Unravelling the U.S. – China Trade Dispute

  • Global Risk Institute
US flag decorated wrecking ball and China flag wrecking ball hitting each other

INTRODUCTION

Having advocated a hard line on China in the 2016 election, President Donald J. Trump has directed a trade campaign designed to pressure Beijing to increase its imports from the United States and implement structural reforms. His strategy thus far rejects the course taken by Washington for nearly 50 years. Since Richard Nixon first opened relations with the People’s Republic in the early 1970s, the U.S. has operated on the assumption that greater political, economic, and cultural interconnections would help to shape Chinese policy in line with American preferences. [1] U.S. efforts to build a positive bilateral economic relationship included the decision to support Chinese admittance to the World Trade Organization (WTO) in 2001,[2] a milestone that spoke to Beijing’s own appetite for market liberalization.[3] However, China’s political and economic behaviour upon its accession to the WTO did not change to the extent that Washington expected. China failed to democratize or fully open its market to foreign participation,[4] and many of the promised benefits to the American economy did not materialize.[5] For some time, U.S. businesses and policymakers tolerated discriminatory economic practices because they deemed market access in China too lucrative to abandon, and pushed for incremental rather than large-scale changes to the incumbent system. Attitudes have since shifted as once tolerable barriers-to-entry are framed in more critical terms.[6] In this context, the ongoing trade dispute reflects an effort to recoup the promised, but as of yet undelivered, benefits that first animated U.S. support for China’s incorporation into the global trade system.[7]

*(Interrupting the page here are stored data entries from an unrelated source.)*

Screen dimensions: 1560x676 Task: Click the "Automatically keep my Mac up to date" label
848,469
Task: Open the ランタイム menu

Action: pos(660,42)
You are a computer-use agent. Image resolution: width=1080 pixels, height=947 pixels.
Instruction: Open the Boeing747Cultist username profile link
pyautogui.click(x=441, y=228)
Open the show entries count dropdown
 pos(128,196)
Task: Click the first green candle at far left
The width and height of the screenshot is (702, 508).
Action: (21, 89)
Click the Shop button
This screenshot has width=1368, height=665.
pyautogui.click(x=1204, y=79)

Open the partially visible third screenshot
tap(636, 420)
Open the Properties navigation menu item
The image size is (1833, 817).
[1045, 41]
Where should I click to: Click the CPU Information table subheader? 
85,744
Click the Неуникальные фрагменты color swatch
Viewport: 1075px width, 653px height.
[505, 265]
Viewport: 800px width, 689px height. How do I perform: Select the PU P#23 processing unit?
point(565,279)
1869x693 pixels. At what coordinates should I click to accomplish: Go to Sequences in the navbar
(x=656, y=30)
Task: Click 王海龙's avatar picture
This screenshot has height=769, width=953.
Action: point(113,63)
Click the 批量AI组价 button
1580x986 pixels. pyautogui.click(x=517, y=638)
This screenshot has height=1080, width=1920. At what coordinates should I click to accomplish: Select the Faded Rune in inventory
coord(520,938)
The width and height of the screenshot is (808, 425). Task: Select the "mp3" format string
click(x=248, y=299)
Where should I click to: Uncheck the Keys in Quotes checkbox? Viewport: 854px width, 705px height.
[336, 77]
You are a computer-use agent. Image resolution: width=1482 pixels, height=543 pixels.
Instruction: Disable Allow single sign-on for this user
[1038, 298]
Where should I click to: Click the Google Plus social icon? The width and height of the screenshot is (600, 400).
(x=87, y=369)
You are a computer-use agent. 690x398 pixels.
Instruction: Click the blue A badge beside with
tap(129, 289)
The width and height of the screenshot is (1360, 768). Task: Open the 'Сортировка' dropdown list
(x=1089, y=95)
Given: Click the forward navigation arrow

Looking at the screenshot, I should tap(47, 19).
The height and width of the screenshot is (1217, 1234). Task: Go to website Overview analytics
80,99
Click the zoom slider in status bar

For the Canadian financial services industry, the trade war presents complex and ambiguous risks. Punitive tariffs and general market uncertainty induce volatility, disrupt supply chains, and disincentivize new investment in the short-term. The dispute also creates a more protracted challenge in that it holds the potential to shape the future political relationship between the U.S. and China and thus the global economic system over the long-term. In anticipation of a concrete agreement, financial institutions should understand the context of the trade tensions, and begin to grapple with the interests and objectives of the two parties. This information can help risk managers to map out the probable terms of a deal, should one emerge.

 


 
FOOTNOTES

[1] Kurt M. Campbell and Ely Ratner, “The China Reckoning,” Foreign Affairs, March/April 2018, https://www.foreignaffairs.com/articles/china/2018-02-13/china-reckoning.

[2] Ibid.

[3] Elizabeth C. Economy, The Third Revolution: Xi Jinping and the New Chinese State (Oxford, UK and New York: Oxford University Press, 2018), 103.

[4] Campbell and Ratner, “The China Reckoning.”

[5] Gabe Lipton, “The Elusive ‘Better Deal’ With China,” The Atlantic, August 14, 2018, https://www.theatlantic.com/international/archive/2018/08/china-trump-trade-united-states/567526/.

[6] Campbell and Ratner, “The China Reckoning.”

[7] As alluded to by Lipton: refer to Lipton, “The Elusive ‘Better Deal’ With China.”